**Source document:**
┌──
- Starring: Hayley Holt Lauren Blake Bryony Afferson Helena Dowling
- Country of origin: United Kingdom

Production
- Running time: 25 min.

Original release
- Network: Channel 4
- Release: 25 September 2005 – 9 July 2006

= Totally Frank =

Totally Frank is a British youth comedy drama television series from Channel 4. It follows a real-life band, Frank, who were struggling to make it in the music industry. It ran for two series in 2005 and 2006.

==Frank==
The band on the show consisted of lead singer Tasha (Lauren Blake born 18 August 1983), guitarist Charlie (Bryony Afferson born 9 March 1983) keyboard player Flo (Helena Dowling born 20 December 1986) and drummer Neve (Hayley Holt born 27 February 1983). Their first single, I'm Not Shy, was released on 31 July 2006 in the UK. Their debut album, "Devil's Got Your Gold", was released on 7 August 2006 in the UK by Polydor Records.

==Series==
The show had two series, both of which had 13 episodes. The first series began with the four main characters taking part in fictitious reality show, Fame Maker, with another girl, Sammi, who goes on to win the show. The second series started on 9 April 2006 with storylines including Tasha leaving her solo deal, Neve and Tasha's rift, Flo breaking Jason's heart again and Charlie's dad dying.

The series was cancelled when the real band had been dropped by their record label and decided to split up on 11 September 2006. The DVD release of the show was cancelled.

==Characters==

22-year-old Tasha (Lauren Blake) is the front woman and the emotional driving force behind the band: the one with the vision and the sheer unstoppable enthusiasm to pull this thing off. Tasha automatically takes on the 'mum' role to her bandmates but she is totally clueless in matters of romance.

Tasha may have the energy, but 22-year-old Neve (Hayley Holt) is the one with the cred. She seems to know everything about every band that ever was. She has spent years gigging. She has been the drummer in a couple of bands before that ‘nearly made it’ but did not.
└──
**Records shown:**
┌──
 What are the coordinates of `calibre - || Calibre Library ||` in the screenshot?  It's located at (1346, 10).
└──
┌──
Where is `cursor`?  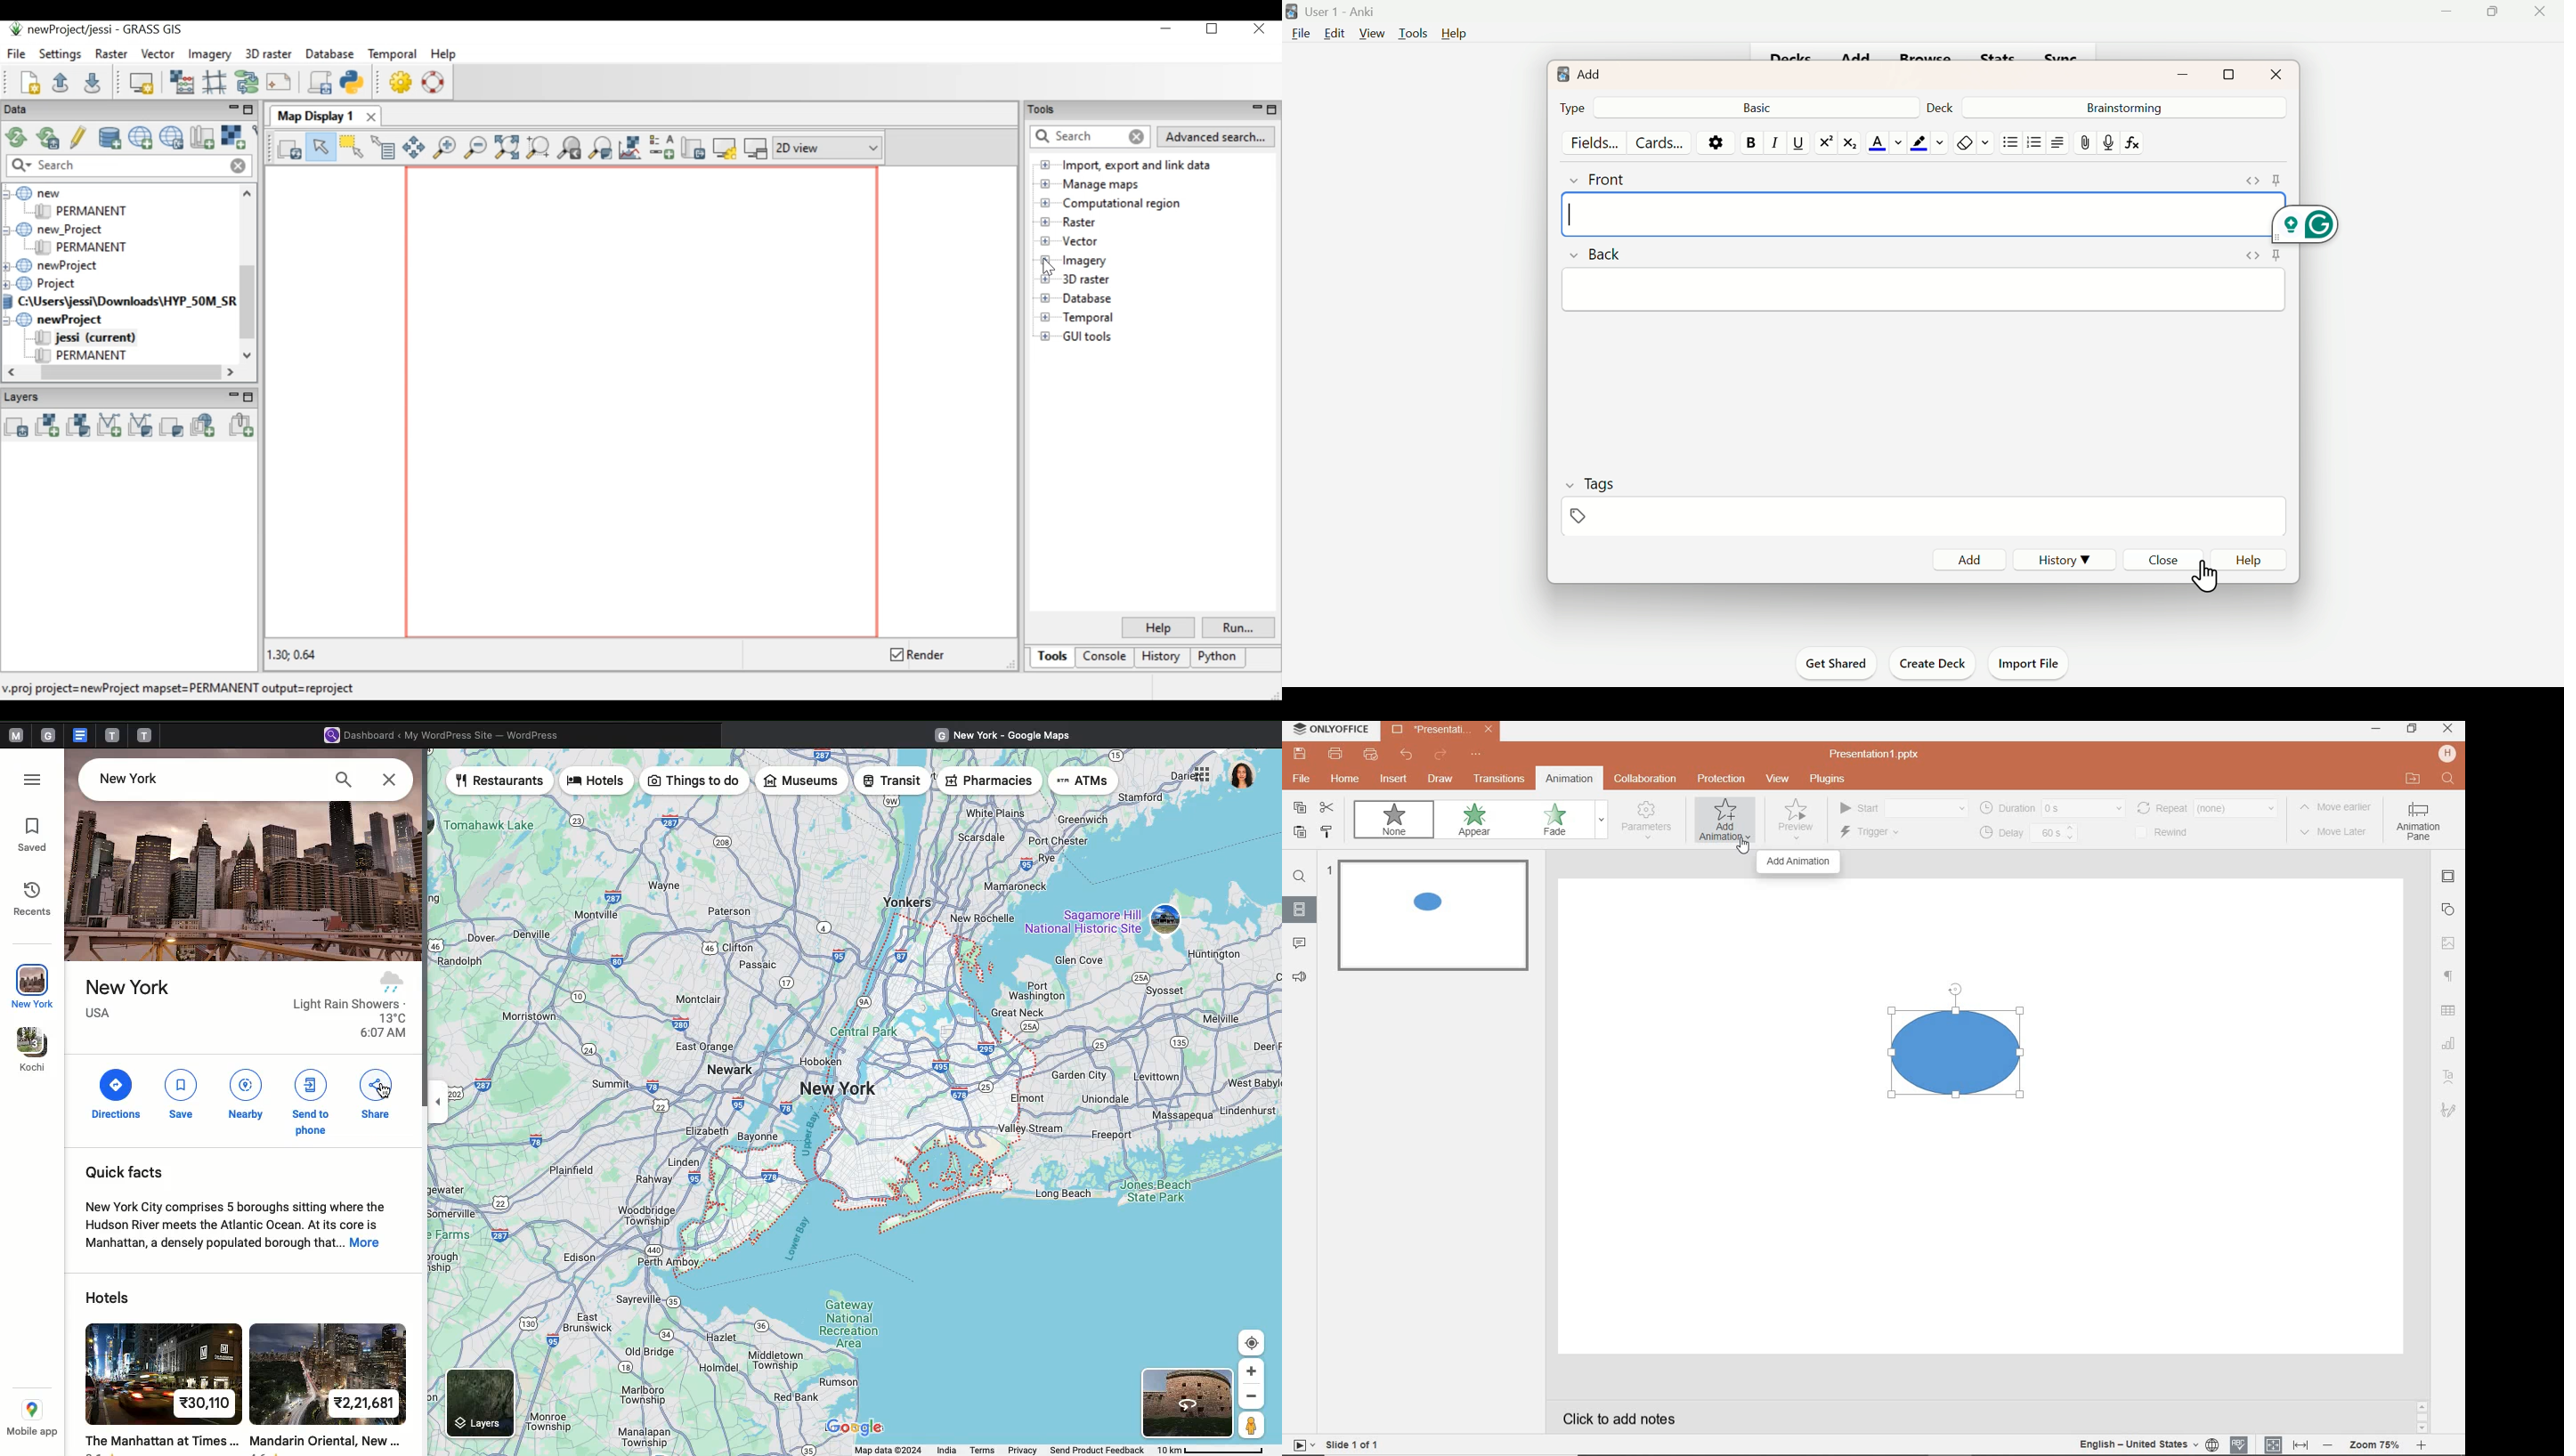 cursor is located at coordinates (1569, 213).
└──
**Task list:**
1. According to the Totally Frank article, on what date was the band's debut album released in the UK?
2. Update the Totally Frank article's passage starting with "The series was" and going on through "matters of romance.", swapping "cancelled" for "scrapped".

**Task-by-task answers:**
1. 7 August 2006

2.
The series was scrapped when the real band had been dropped by their record label and decided to split up on 11 September 2006. The DVD release of the show was scrapped.

==Characters==

22-year-old Tasha (Lauren Blake) is the front woman and the emotional driving force behind the band: the one with the vision and the sheer unstoppable enthusiasm to pull this thing off. Tasha automatically takes on the 'mum' role to her bandmates but she is totally clueless in matters of romance.